Il fit docilement les exercices et piqua une tête, la pierre dans les mains. L’eau le frappa au visage, le détourna de Miika, comprima sa poitrine, lui causa une sourde douleur aux oreilles. Il la surmontait dans une tension de tous les muscles, les mâchoires serrées. La pénombre grise et froide se condensait, la lumière du jour ternissait à vue d’œil. La force hostile des profondeurs le subjuguait, lui donnait le vertige, lui endolorissait les yeux. Subitement, la main ferme de Miika effleura son épaule, il toucha des pieds le sable compact et argenté. Puis, tournant avec effort la tête dans la direction indiquée par Miika, il recula, surpris, lâcha la pierre et fut aussitôt projeté vers le haut. Il ne sut pas comment il avait atteint la surface: un brouillard rouge lui obscurcissait la vue, il happait l’air convulsivement… Un peu plus tard, l’effet de la pression sous-marine disparut et la mémoire lui revint. Que de détails notés par les yeux et enregistrés par le cerveau en un instant!

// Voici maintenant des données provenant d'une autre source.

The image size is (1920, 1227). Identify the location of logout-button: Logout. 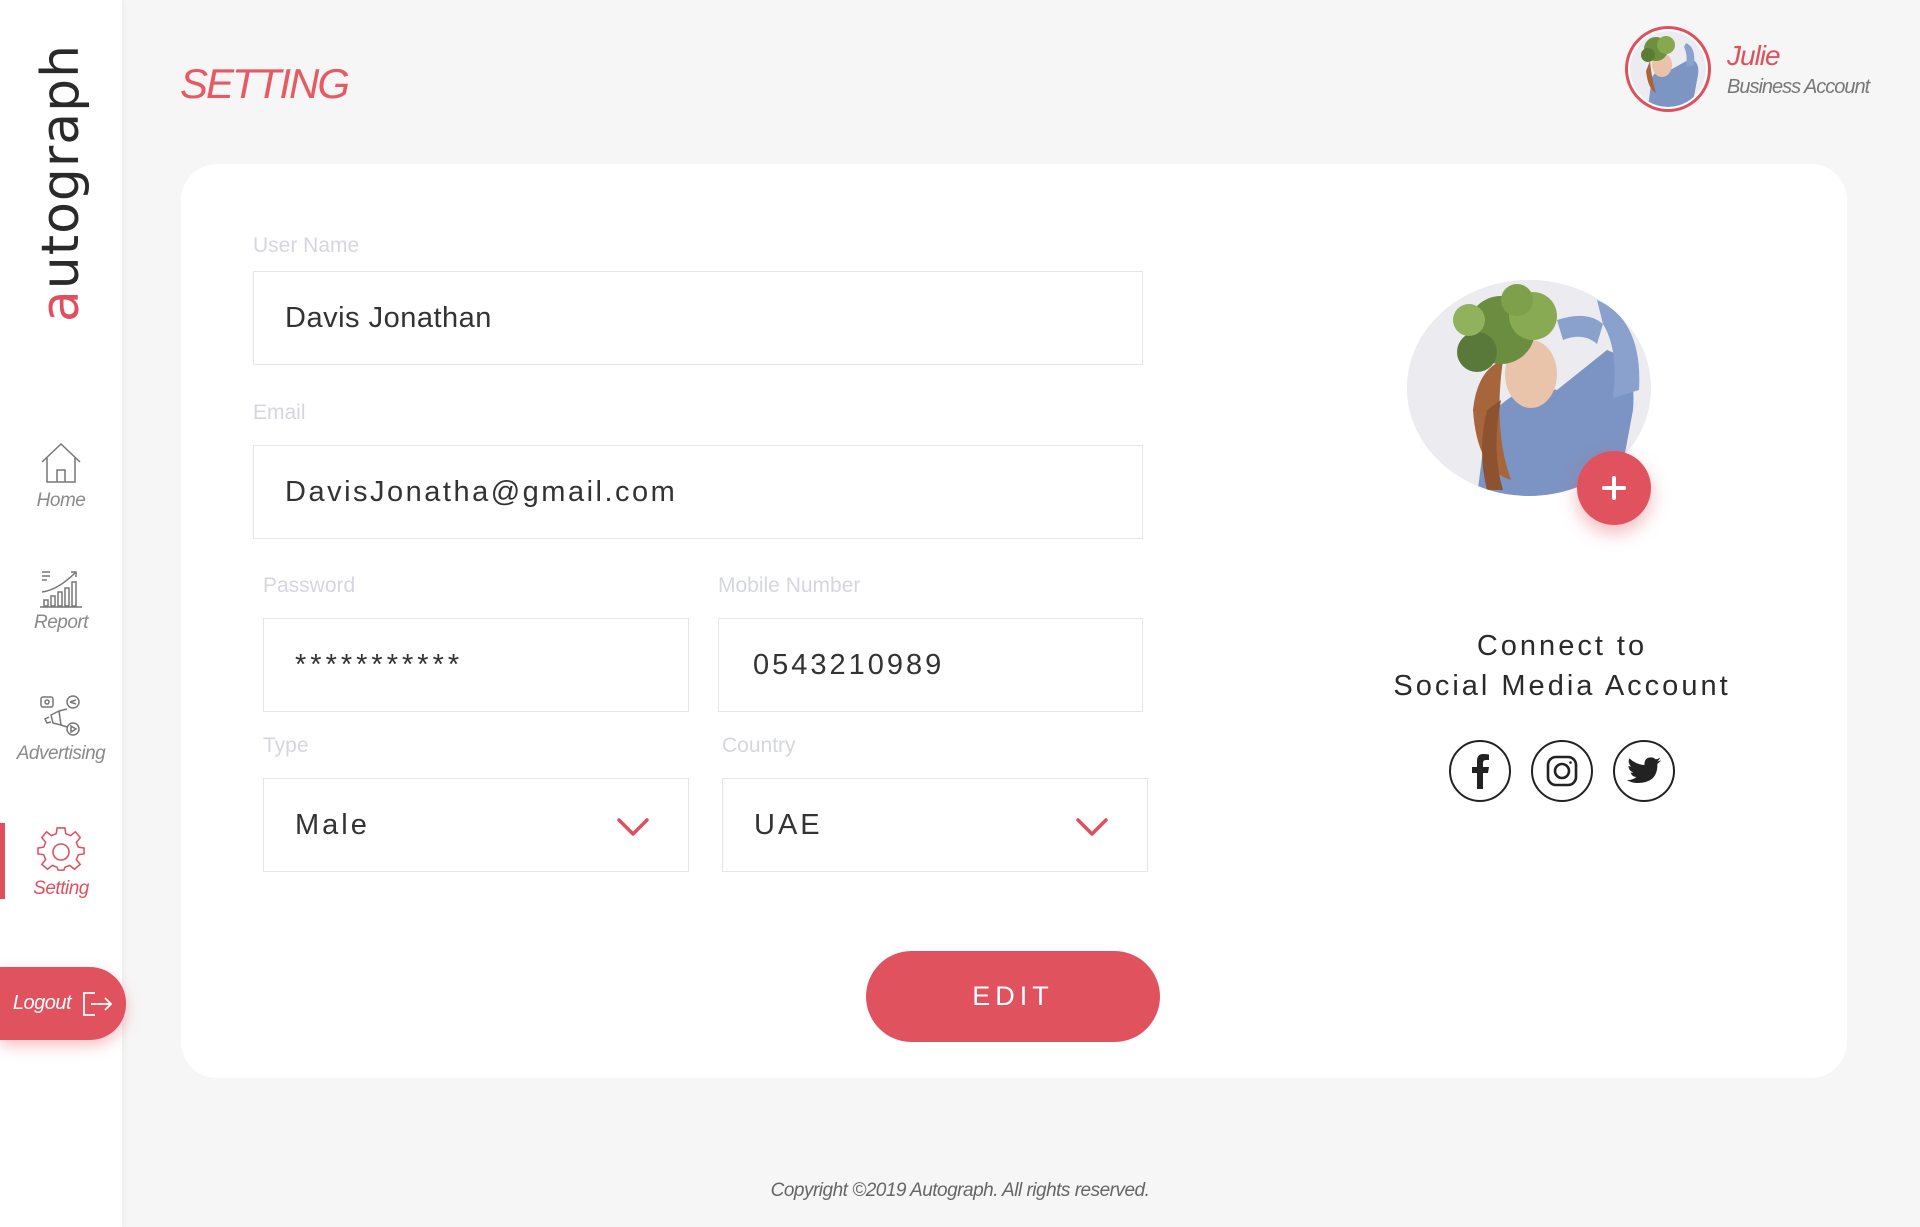
(63, 1004).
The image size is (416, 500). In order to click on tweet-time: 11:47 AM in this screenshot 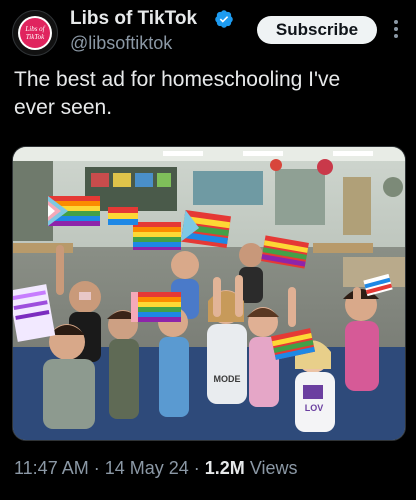, I will do `click(52, 468)`.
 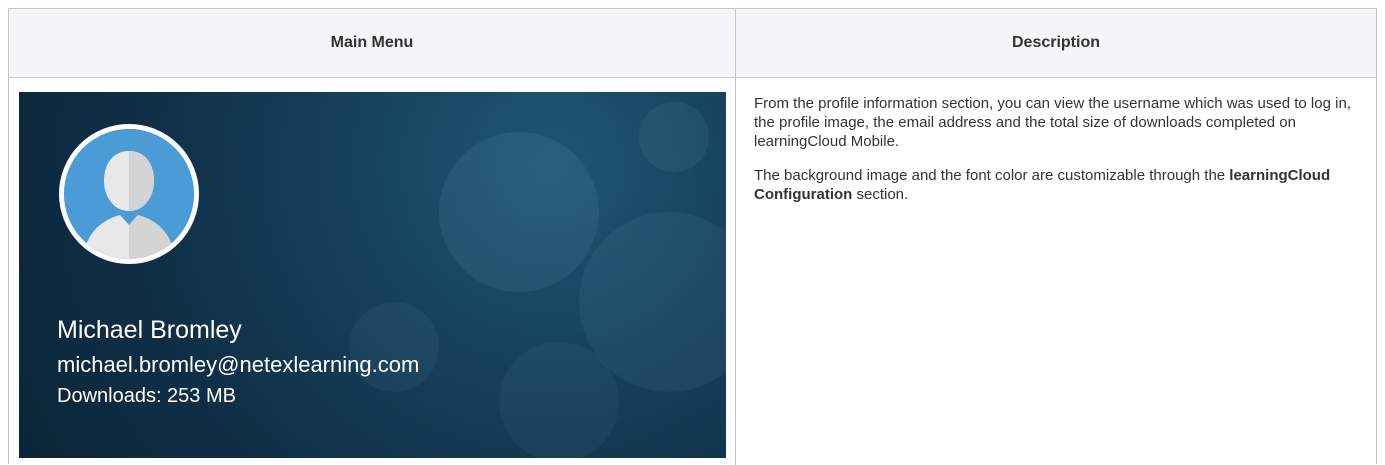 I want to click on header-main-menu: Main Menu, so click(x=372, y=43).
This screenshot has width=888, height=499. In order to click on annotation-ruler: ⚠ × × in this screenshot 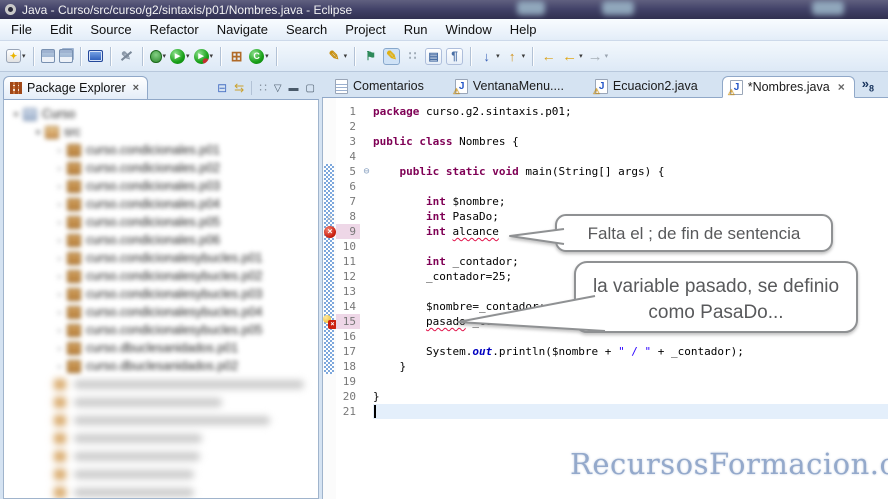, I will do `click(330, 298)`.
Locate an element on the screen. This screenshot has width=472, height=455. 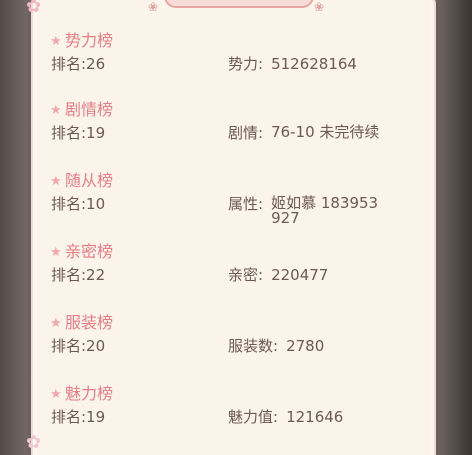
flower-icon: ✿ is located at coordinates (34, 8).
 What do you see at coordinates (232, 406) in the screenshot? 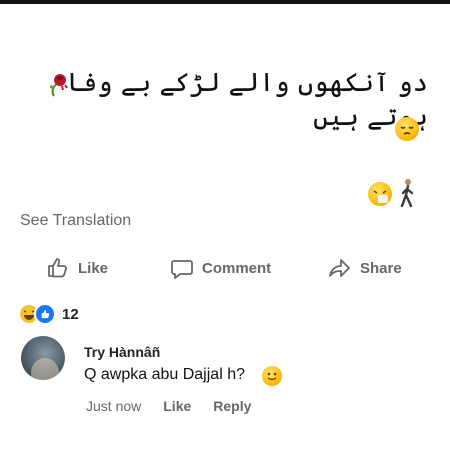
I see `comment-reply-button: Reply` at bounding box center [232, 406].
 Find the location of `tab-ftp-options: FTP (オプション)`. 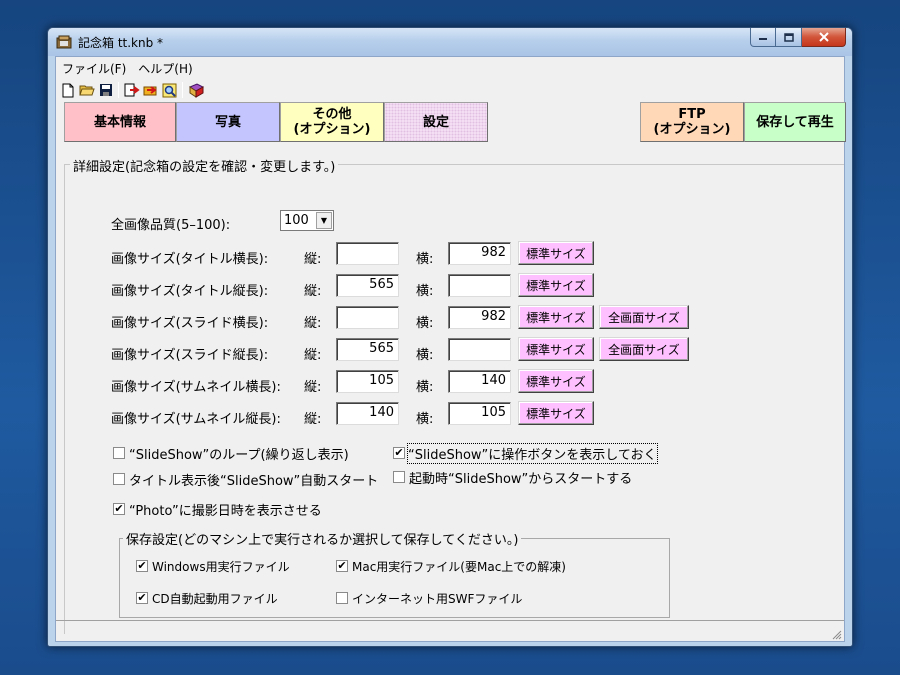

tab-ftp-options: FTP (オプション) is located at coordinates (692, 122).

Les rochers noirs se rejoignaient en une immense ogive, sous laquelle s’érigeait la figure d’un cheval géant. Pas une algue ni un coquillage n’adhéraient à la surface polie de la statue. L’artiste, désireux de rendre avant tout la force, avait agrandi la partie antérieure du corps, élargi le poitrail, accentué la courbe du cou. Le pied de devant gauche était levé, avançant vers le spectateur le relief du genou, tandis que l’énorme sabot touchait presque le poitrail. Les trois autres pesaient lourdement sur le sol, le corps surplombait le spectateur et l’écrasait de sa puissance fantastique. L’arc du cou portait, en guise de crinière, une crête dentelée, le museau rejoignait presque la poitrine; les yeux, sous le front baissé, exprimaient une hargne qui se retrouvait dans les petites oreilles couchées du monstre de pierre.